Bormio, 6 e 7 febbraio. I trattori degli agricoltori alle olimpiadi in mobilitazione contro la crisi.

Prosegue la mobilitazione 2026 PER IL DIRITTO AL CIBO DI CHI LO PRODUCE E CHI LO CONSUMA E CONTRO LO STATO DI CRISI DI PRODUTTORI E CONSUMATORI, avviata dalla mobilitazione di centinaia di trattori nel centro di Milano il 9 gennaio scorso, proseguita a Vittoria, Parma, Avellino, Padova con lo sviluppo di allargarsi con ulteriori tappe in diversi altri territori.

Prossima tappa: il presidio/assedio organizzato per il 6 e 7 febbraio in occasione delle Olimpiadi Invernali a Bormio. IL presidio è organizzato da Riscatto Agricolo Lombardia, da Agricoltori Italiani Lombardia, da Agricoltori Italiani Emilia Romagna con il supporto del COAPI (Coordinamento Agricoltori e Pescatori Italiani).

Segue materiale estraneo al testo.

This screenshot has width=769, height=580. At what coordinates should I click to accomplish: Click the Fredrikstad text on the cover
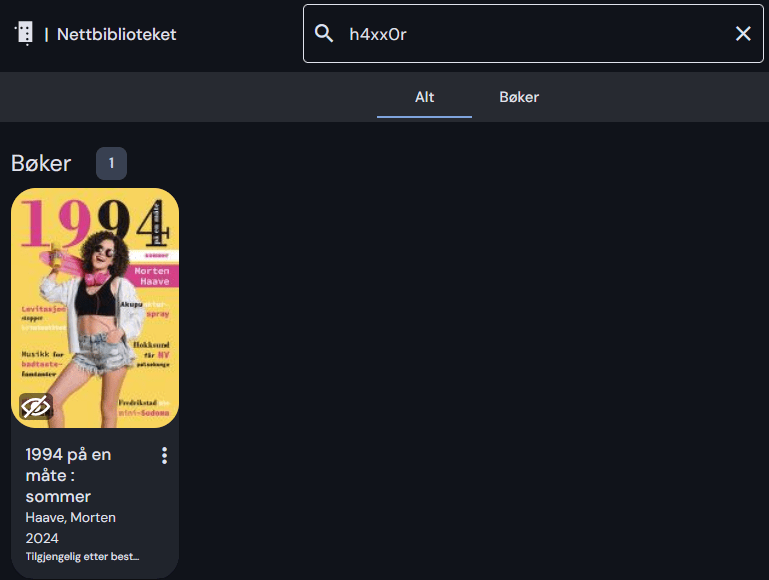pos(140,403)
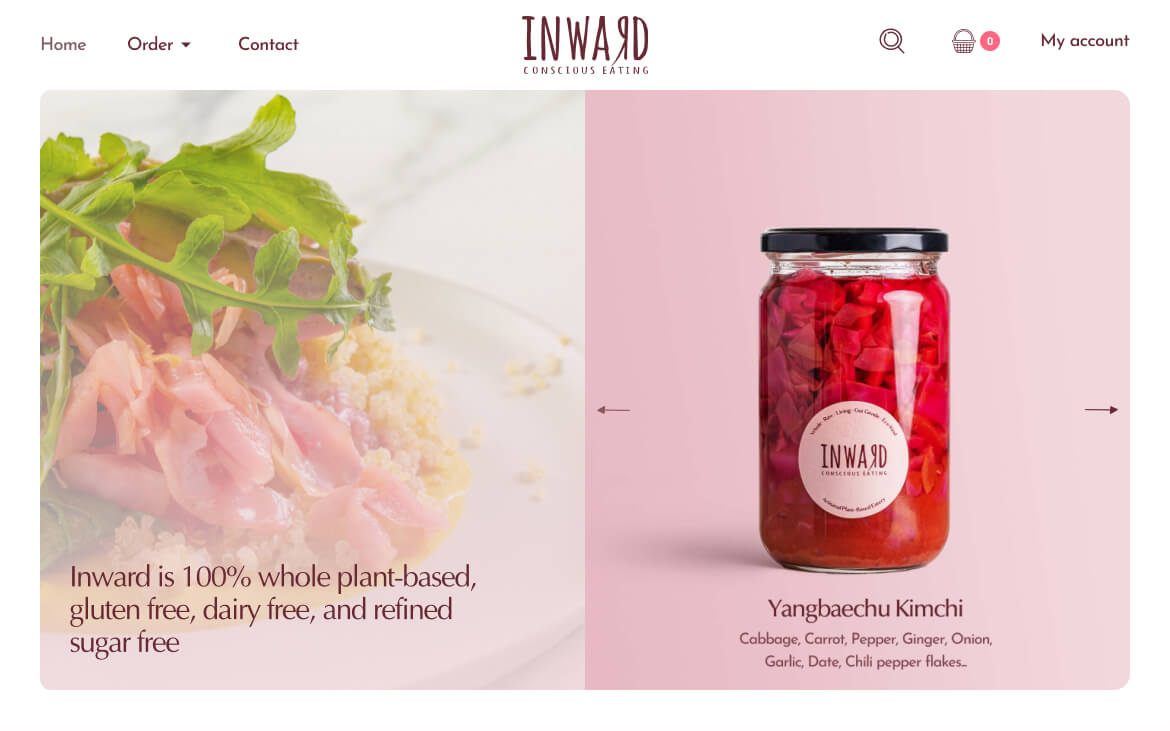The width and height of the screenshot is (1170, 731).
Task: Click the black lid of the jar
Action: (854, 240)
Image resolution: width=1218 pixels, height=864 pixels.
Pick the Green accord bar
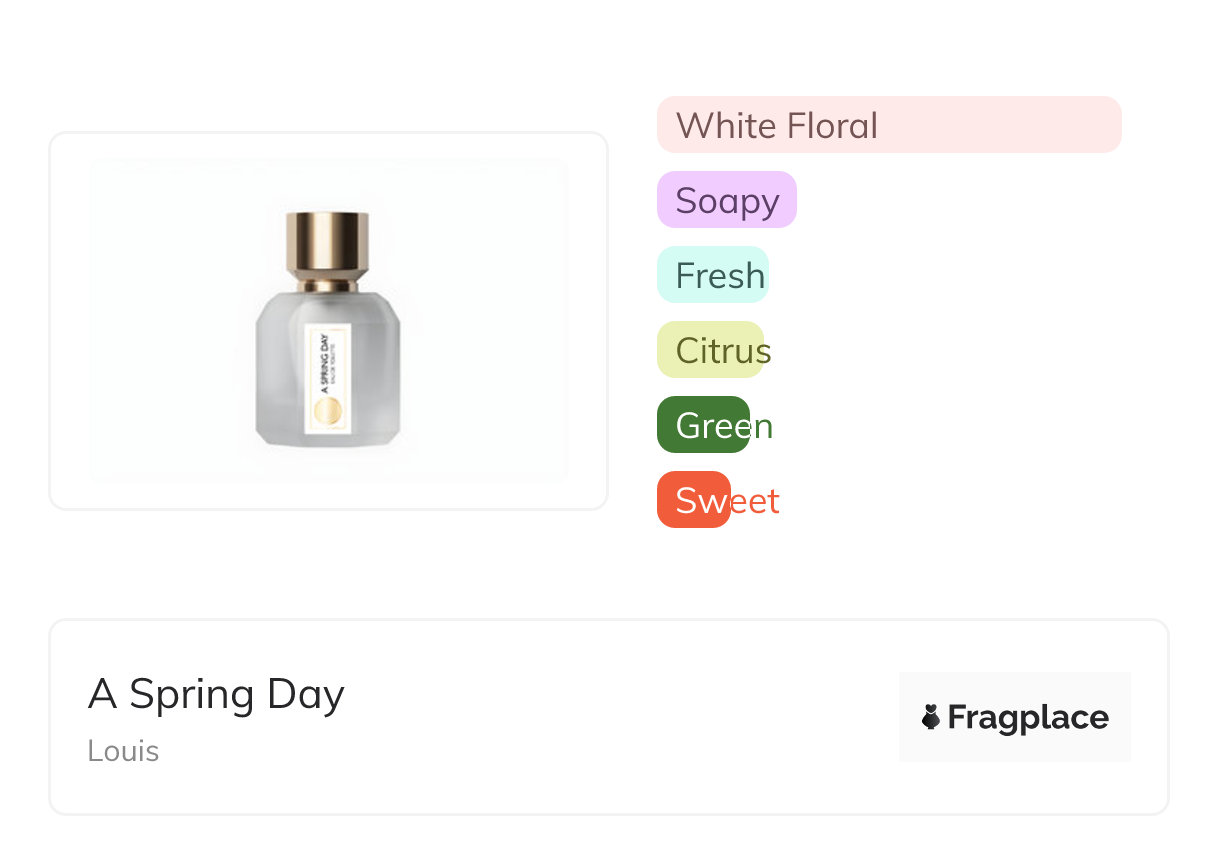(x=703, y=425)
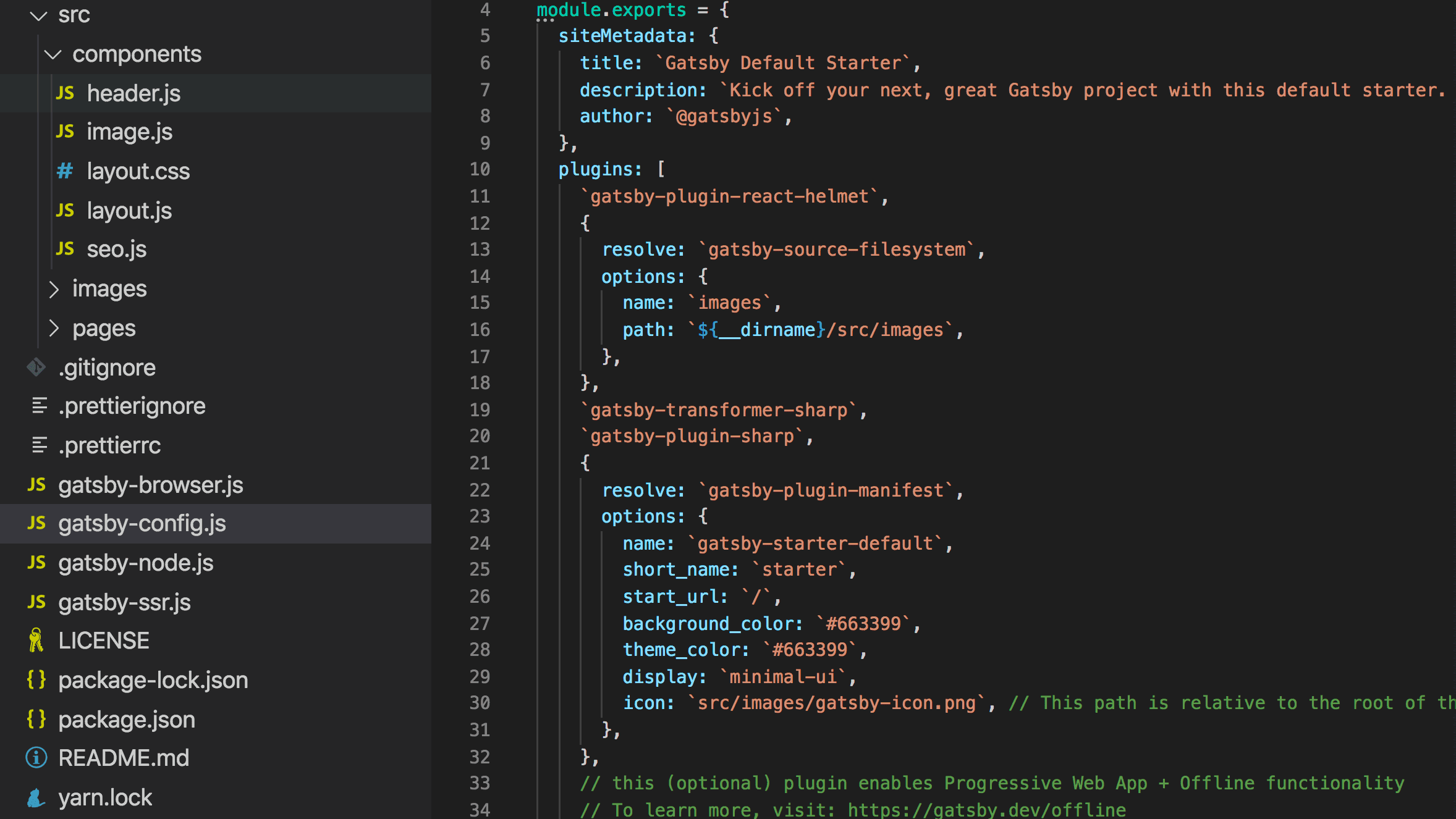Collapse the components folder chevron
Viewport: 1456px width, 819px height.
(x=53, y=54)
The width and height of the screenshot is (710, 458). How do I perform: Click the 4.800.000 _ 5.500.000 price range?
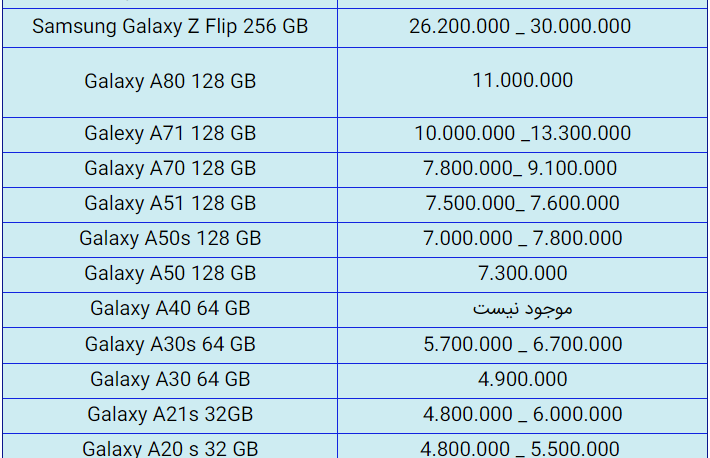coord(520,449)
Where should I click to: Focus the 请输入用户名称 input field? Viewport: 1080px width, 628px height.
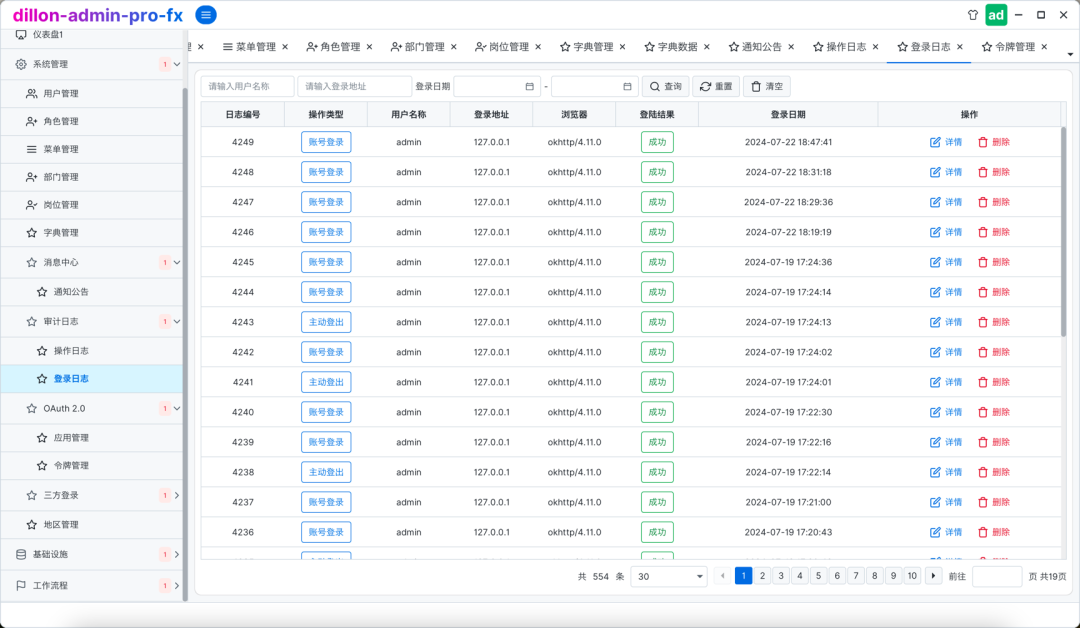[247, 87]
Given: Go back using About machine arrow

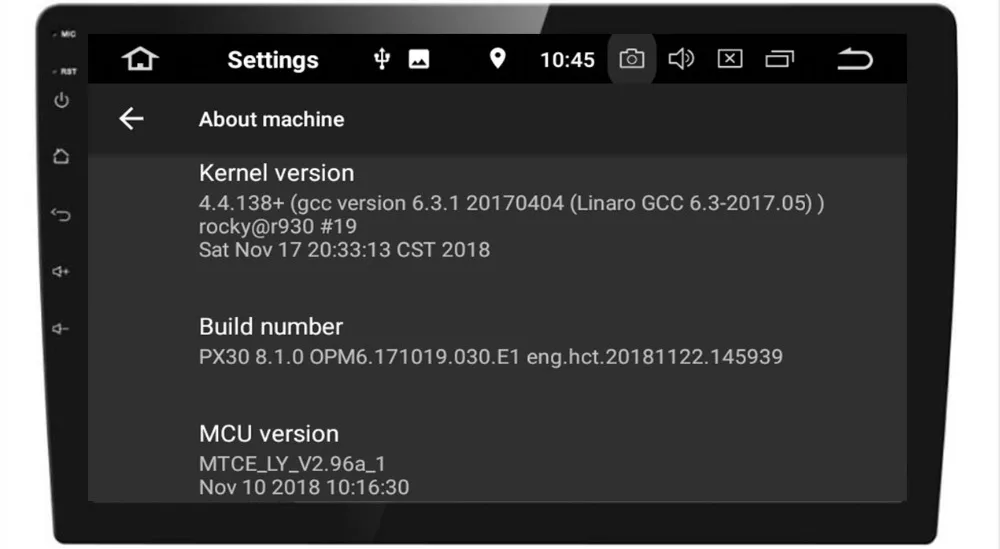Looking at the screenshot, I should tap(131, 119).
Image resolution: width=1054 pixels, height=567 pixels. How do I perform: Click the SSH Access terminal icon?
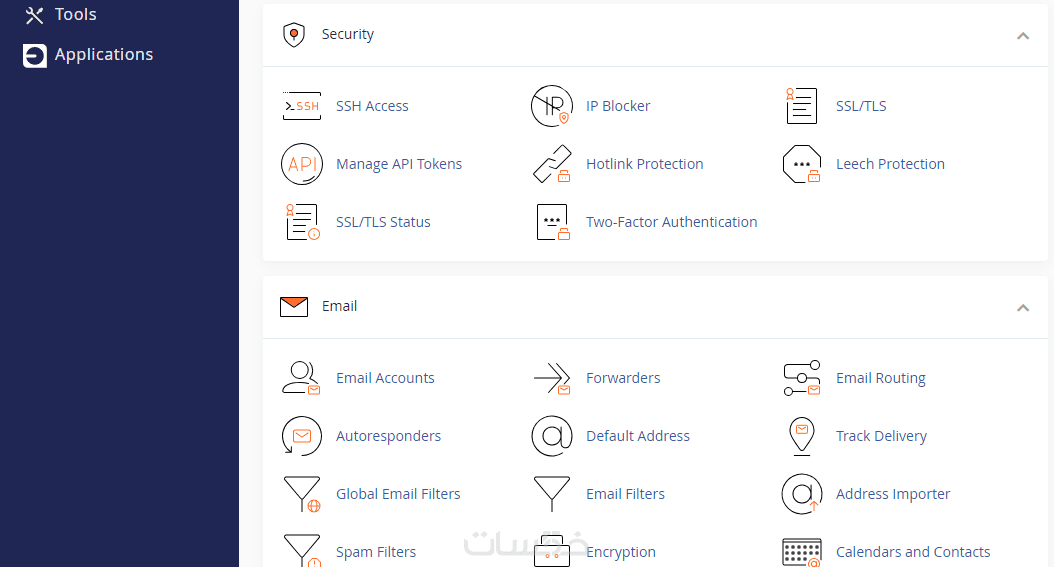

IL Presidio si terrà presso il Parcheggio del Ristorante La Brace (c/o Megashow a Forcola, SO) dove si incontreranno i trattori provenienti da diverse aree limitrofe e dal sud di Milano e prevede, fra l’altro, distribuzione di materiale e diverse attività fra cui, all’interno, una conferenza stampa di presentazione della manifestazione nazionale convocata a Roma dal COAPI per il 6 e 7 marzo prossimi.

Filippo Goglio, per il Movimento Riscatto Agricolo Lombardia, dichiara: “Se qualcuno pensa che torneremo al lavoro nei campi, nelle stalle e sulle nostre motobarche, rinunciando ad andare fino in fondo ha fatto male i suoi conti. Non ci fermiamo: ne va del futuro e della dignità di un mestiere che facciamo da generazioni sempre più attaccato da interessi speculatativi che ci negano il futuro. Non ci fermeremo fino a quando le Istituzioni e il Paese non decideranno di affrontare la crisi che ormai non è più solo nostra ma coinvolge tutti i cittadini”.

Davide Pedrotti (Agricoltori Italiani Lombardia) sottolinea: “La nostra battaglia non è solo per salvare le nostre aziende ma, anche per difendere il nostro cibo. A proposito di Sovranità Alimentare e difesa del Made in Italy … nella due giorni di mobilitazione non mancheremo di denunciare l’ennesima contraddizione: proprio nell’anno in cui il Cibo Italiano viene riconosciuto come Patrimonio dell’Umanità dall’UNESCO, alle Olimpiadi di Bormio sarà servito e offerto cibo che viene prodotto fuori dall’Italia come strombazzato dalle pubblicità ufficiali di questi giorni!”.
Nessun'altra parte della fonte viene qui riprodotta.